Task prompt
Give the entries below again, word for word, and leave out the images.

Record excerpts
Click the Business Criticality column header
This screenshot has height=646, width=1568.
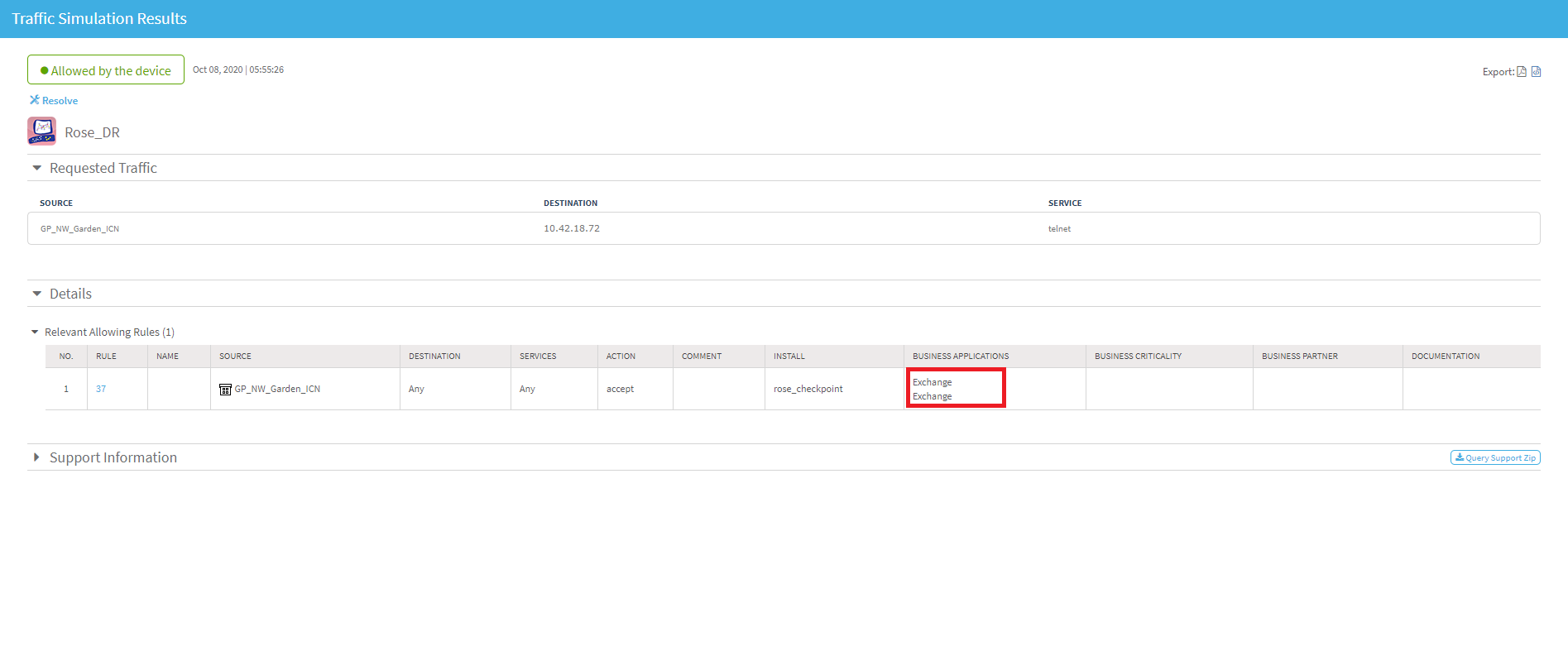coord(1138,356)
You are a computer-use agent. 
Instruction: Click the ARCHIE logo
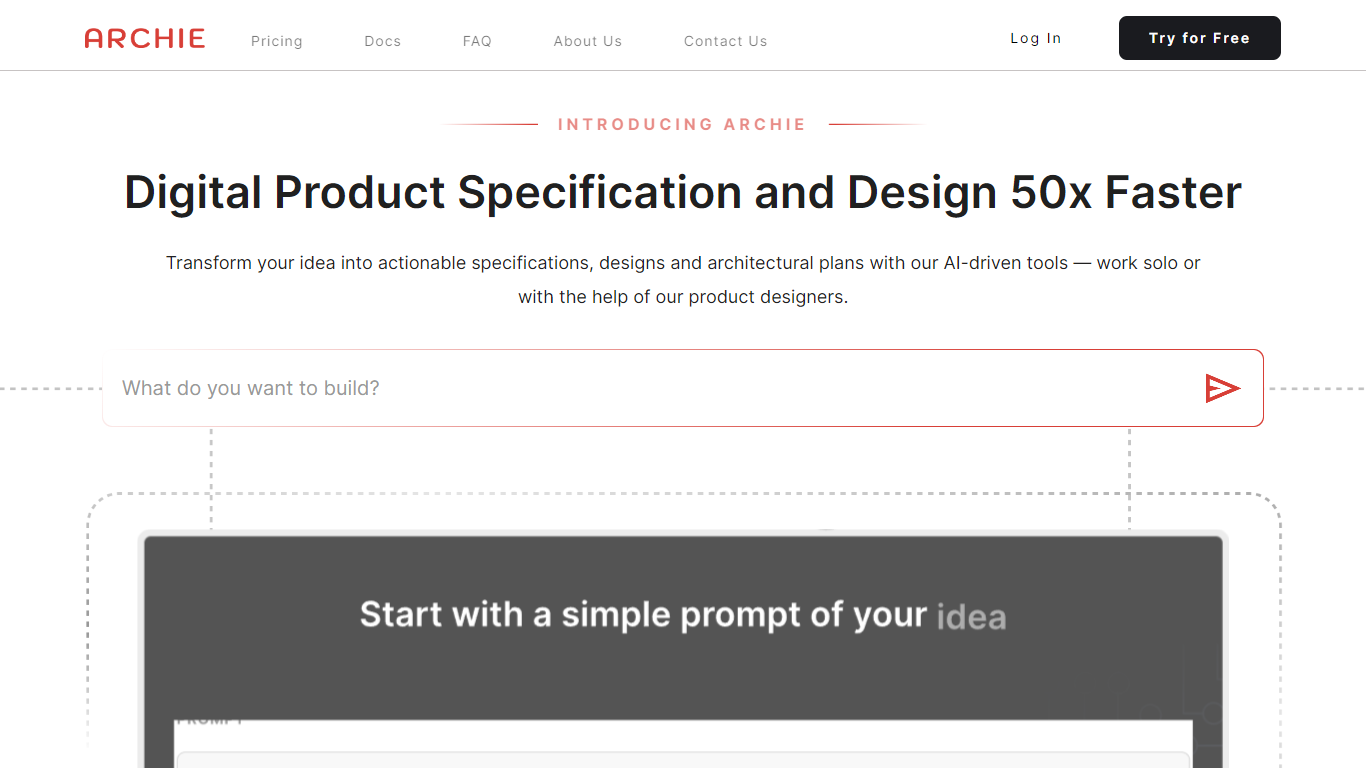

Exercise output
Click the Business Criticality column header
This screenshot has height=646, width=1568.
coord(1138,356)
You are a computer-use agent. 
Instruction: Click the ARCHIE logo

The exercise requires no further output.